> _Task to carry out_:
Please reproduce the listing in full, exactly as given.
• • •
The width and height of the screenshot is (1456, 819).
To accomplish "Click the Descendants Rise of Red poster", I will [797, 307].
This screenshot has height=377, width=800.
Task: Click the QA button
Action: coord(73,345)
• • •
> _Result below_:
The width and height of the screenshot is (1456, 819).
To accomplish "Click the Descendants Rise of Red poster", I will [797, 307].
This screenshot has height=377, width=800.
Task: Click the QA button
Action: coord(73,345)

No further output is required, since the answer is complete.